Webinar: Parsing C++ - 10.10
How often do you see the sizeof(array)/sizeof(array[0]) statement used to get the size of an array? I really hope it's not too often, because it's 2024 already. In this note, we'll talk about the statement flaws, where it comes from in modern code, and how to finally get rid of it.
Some time ago, I was surfing the internet looking for an interesting project to check. OpenTTD — open-source simulator, inspired by Transport Tycoon Deluxe (aka transport company simulation), caught my eye. "A good, mature project," I thought at the time. And there's even an occasion for the check, as the project recently turned 20 years old! Even PVS-Studio is younger :)
At this point, it would be a good idea to move on to the errors found by the analyzer, but that is not the case. I'd like to compliment the developers. Even though the project has been around for over 20 years, its code base looks great: there's CMake, the code supports modern C++ standards, and it doesn't have that many errors. We all have something to learn from the devs.
However, as you might have guessed, this note wouldn't exist if there was nothing to find. Let's look at the following code (GitHub):
NetworkCompanyPasswordWindow(WindowDesc *desc, Window *parent)
: Window(desc)
, password_editbox(
lengthof(_settings_client.network.default_company_pass) // <=
)
{
....
}
Nothing interesting at first glance, but the evaluation of the _settings_client.network.default_company_pass container size confused the analyzer. Upon closer inspection, it turns out that lengthof is a macro, and the actual code looks like this (I've formatted it a bit for your convenience):
NetworkCompanyPasswordWindow(WindowDesc *desc, Window *parent)
: Window(desc)
, password_editbox(
(sizeof(_settings_client.network.default_company_pass) /
sizeof(_settings_client.network.default_company_pass[0]))
)
{
....
}
And since we're putting our cards on the table, here's the analyzer warning:
V1055 [CWE-131] The 'sizeof (_settings_client.network.default_company_pass)' expression returns the size of the container type, not the number of elements. Consider using the 'size()' function. network_gui.cpp 2259
In this case, _settings_client.network.default_company_pass is actually std::string. Often, the size of a container object obtained using sizeof tells us nothing about its true size. An attempt to get the size of a string this way almost always results in an error.
This is all due to the peculiarities of modern standard library container implementations, and std::string in particular. They are usually implemented using two pointers (the start and end of the buffer) and a variable containing the actual number of elements. That's why when we try to determine the size of std::string using sizeof, we get the same value regardless of the actual buffer size. To see for yourself, take a look at a small example that I've prepared for you.
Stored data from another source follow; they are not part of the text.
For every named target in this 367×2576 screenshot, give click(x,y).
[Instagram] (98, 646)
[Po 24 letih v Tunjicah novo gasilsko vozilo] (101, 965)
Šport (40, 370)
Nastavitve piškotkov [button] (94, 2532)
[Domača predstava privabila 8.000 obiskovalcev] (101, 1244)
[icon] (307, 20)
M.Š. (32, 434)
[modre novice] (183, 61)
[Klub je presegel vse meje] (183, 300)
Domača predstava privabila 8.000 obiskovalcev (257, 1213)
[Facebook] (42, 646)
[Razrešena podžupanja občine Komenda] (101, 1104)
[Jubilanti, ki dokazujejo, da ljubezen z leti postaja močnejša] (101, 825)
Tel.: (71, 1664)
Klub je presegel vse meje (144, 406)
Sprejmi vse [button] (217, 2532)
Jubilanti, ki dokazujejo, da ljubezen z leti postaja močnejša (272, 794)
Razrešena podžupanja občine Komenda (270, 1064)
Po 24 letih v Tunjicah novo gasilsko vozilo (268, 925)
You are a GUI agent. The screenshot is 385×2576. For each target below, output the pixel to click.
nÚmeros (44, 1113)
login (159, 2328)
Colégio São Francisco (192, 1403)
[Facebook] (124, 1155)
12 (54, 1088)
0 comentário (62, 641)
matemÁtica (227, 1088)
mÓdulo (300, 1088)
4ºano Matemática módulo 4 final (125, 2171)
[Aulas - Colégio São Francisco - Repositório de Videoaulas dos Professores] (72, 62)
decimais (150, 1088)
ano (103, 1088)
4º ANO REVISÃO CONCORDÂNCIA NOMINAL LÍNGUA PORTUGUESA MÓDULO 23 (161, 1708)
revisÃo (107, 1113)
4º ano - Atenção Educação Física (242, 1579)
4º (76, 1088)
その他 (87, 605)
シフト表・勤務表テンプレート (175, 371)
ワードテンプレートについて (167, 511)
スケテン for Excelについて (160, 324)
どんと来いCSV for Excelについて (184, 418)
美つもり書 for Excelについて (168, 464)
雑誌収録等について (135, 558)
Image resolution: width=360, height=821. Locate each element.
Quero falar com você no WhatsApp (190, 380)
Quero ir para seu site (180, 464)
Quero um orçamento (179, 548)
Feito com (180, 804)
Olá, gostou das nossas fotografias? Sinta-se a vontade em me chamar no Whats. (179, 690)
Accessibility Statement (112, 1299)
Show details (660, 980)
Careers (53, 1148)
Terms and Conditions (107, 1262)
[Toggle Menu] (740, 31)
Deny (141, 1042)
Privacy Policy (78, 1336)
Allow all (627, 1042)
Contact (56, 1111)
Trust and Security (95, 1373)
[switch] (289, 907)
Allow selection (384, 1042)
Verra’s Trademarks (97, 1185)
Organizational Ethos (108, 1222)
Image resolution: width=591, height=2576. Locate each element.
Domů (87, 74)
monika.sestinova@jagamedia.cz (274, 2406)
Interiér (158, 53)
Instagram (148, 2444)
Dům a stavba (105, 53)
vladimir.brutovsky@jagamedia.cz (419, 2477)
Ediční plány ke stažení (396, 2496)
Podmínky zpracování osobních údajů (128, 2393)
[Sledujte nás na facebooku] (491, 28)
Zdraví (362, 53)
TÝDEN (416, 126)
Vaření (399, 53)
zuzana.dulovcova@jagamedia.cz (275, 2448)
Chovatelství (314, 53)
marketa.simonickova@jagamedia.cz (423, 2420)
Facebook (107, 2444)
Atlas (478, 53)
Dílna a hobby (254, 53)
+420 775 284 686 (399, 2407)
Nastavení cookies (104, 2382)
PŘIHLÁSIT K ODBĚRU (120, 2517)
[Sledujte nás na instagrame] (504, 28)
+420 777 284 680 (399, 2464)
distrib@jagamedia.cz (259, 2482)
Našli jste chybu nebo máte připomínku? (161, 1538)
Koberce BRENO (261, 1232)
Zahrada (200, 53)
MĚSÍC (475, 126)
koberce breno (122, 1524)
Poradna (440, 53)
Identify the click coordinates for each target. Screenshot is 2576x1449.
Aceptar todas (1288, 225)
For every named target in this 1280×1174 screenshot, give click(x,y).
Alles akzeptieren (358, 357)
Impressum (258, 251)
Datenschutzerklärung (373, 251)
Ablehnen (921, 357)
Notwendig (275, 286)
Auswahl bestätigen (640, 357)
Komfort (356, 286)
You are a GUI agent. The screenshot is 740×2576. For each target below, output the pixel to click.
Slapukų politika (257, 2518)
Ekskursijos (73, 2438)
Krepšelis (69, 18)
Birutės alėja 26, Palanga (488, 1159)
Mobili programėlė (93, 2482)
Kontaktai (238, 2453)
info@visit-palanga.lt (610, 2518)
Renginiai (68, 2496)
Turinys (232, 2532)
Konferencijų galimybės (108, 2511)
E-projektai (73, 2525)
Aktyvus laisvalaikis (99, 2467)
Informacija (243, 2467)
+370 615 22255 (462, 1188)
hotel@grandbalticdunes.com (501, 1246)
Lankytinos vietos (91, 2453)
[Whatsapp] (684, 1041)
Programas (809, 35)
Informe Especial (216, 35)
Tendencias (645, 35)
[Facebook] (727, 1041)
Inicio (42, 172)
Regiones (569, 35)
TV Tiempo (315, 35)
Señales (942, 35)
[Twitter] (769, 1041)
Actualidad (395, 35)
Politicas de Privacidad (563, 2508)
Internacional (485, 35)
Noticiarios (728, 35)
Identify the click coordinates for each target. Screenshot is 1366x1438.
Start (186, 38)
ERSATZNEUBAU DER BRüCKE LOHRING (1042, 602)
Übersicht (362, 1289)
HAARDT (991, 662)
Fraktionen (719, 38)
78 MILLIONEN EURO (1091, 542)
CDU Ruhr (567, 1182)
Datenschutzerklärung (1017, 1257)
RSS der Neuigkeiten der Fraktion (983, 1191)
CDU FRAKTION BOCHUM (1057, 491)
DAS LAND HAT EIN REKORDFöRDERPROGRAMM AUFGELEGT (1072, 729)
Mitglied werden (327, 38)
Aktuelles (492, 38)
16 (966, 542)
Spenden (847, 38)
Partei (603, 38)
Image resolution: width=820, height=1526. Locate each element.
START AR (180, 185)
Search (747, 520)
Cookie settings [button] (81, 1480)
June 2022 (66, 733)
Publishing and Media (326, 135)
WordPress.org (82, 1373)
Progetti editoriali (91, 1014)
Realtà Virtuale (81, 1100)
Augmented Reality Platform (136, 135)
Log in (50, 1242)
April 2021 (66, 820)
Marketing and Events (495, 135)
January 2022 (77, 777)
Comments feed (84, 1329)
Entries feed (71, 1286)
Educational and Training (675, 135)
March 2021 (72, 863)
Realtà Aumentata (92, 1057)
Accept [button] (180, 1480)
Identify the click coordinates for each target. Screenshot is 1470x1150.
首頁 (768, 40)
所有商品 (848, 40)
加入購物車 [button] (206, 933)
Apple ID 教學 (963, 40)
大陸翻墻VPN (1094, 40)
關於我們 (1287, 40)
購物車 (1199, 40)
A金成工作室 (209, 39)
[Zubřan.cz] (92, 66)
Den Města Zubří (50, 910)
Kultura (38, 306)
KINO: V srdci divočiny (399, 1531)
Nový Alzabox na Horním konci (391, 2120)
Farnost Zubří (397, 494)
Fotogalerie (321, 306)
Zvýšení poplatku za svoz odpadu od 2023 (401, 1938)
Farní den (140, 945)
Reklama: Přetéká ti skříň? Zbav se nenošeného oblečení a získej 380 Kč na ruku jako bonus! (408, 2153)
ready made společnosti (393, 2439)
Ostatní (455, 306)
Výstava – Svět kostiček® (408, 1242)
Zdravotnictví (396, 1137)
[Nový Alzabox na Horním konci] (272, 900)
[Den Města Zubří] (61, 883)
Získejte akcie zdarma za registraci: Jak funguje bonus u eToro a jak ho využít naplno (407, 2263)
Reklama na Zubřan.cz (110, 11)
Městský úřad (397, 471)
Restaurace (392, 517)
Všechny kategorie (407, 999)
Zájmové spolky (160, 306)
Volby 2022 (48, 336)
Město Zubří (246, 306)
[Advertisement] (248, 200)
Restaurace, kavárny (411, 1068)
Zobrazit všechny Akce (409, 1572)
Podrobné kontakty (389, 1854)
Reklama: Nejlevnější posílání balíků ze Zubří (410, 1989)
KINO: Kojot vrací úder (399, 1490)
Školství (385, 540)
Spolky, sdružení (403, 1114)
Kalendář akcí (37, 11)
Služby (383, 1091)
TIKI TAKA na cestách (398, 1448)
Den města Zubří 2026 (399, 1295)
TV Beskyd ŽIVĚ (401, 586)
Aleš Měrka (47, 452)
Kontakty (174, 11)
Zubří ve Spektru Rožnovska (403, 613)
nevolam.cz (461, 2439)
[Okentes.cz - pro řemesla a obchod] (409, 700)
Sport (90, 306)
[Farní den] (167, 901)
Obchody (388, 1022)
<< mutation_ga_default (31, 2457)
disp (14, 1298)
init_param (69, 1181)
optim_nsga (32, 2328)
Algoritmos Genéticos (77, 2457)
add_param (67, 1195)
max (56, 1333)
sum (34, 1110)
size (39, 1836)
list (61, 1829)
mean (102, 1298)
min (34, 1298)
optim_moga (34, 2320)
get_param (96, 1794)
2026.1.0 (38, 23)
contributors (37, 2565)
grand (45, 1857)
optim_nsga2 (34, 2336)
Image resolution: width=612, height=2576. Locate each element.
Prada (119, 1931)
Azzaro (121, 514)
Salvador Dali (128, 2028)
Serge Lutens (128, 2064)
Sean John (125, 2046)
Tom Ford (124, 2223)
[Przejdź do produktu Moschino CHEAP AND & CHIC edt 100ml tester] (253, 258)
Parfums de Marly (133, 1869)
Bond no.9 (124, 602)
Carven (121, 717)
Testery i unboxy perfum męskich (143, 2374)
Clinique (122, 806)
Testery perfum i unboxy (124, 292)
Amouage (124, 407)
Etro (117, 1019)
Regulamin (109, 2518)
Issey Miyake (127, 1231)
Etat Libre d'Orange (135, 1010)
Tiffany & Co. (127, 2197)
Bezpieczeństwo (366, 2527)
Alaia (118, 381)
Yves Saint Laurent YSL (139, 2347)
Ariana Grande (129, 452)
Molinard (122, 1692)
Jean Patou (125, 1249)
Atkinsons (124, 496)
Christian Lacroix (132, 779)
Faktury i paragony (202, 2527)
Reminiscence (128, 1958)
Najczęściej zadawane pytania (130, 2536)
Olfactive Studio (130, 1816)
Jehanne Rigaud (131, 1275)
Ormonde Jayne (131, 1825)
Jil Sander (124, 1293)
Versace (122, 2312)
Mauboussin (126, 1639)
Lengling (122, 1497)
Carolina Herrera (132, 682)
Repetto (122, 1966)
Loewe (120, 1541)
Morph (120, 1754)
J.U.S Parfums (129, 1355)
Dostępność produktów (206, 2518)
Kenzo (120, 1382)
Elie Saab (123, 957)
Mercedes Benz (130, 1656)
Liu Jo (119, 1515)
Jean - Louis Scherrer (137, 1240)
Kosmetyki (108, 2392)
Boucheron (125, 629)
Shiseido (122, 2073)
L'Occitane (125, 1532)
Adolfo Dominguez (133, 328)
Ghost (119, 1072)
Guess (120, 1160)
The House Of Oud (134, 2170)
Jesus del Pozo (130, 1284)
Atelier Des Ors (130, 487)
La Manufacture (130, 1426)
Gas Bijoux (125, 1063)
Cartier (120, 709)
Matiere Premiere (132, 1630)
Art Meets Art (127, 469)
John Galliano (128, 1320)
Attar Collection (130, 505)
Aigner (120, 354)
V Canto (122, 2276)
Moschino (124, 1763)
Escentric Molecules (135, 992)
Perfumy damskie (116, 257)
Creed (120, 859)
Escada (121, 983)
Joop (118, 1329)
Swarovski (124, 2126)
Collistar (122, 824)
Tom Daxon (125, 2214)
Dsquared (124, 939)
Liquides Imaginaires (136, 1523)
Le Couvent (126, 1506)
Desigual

Of course, the standard library you use, and various optimizations have an effect on the implementation and final size of the container (see Small String Optimization), so you may get different results. You can read some interesting research on the inner workings of std::string here.
So, we've figured out an issue and figured out how not to check an array size. Don't you want to know how we did it?
In the case of OpenTTD, it's quite simple. Judging by the blame, almost four years ago, someone changed default_company_pass from char[NETWORK_PASSWORD_LENGTH] to std::string. It's quite interesting that the current value returned by the lenghtof macro is different from the past expected value: 32 vs. 33. I admit that I haven't delved deep into the project code. However, I hope that the developers have considered this detail. According to the comment, the 33rd character after the default_company_pass field is responsible for the terminal null.
// The maximum length of the password, in bytes including '\0'
// (must be >= NETWORK_SERVER_ID_LENGTH)
Legacy code and a bit careless refactoring seem to be the obvious reason for this. Surprisingly, however, this way of determining the array size still appears in the new code. Well, there's no other way in C, but why in C++? To find an answer, I went to Google Search. I can't say I was surprised...
Right at the very beginning, even before the main search results, it gives you this :( I'd like to note that I used a private mode, a clean computer, and other things to negate the suspicion that the search was based on my past queries.
Author's note: that's interesting. Please tell me in the comments what Google shows you in the top results for the same search query.
That's sad. Hopefully, AIs trained on present-day code won't make errors like these.
It wouldn't be nice to point out the issue and not offer good ways to resolve it. All that's left is to figure out what to do about it. Let's start step by step and gradually reach the best solution at the moment.
So, sizeof((expr)) / sizeof((expr)[0]) is literally an error magnet. Just think about it:
Since we're coding in C++ here, let's harness the power of templates! This brings us to the legendary ArraySizeHelper (aka "the safe sizeof" in some articles), which developers write sooner or later in almost every project. In the old days — before C++11 — you could encounter such monstrosities:
template <typename T, size_t N>
char (&ArraySizeHelper(T (&array)[N]))[N];
#define countof(array) (sizeof(ArraySizeHelper(array)))
ArraySizeHelper is a function template that accepts an array of the T type and N size by reference. The function returns a reference to an array of the char type that has the N size.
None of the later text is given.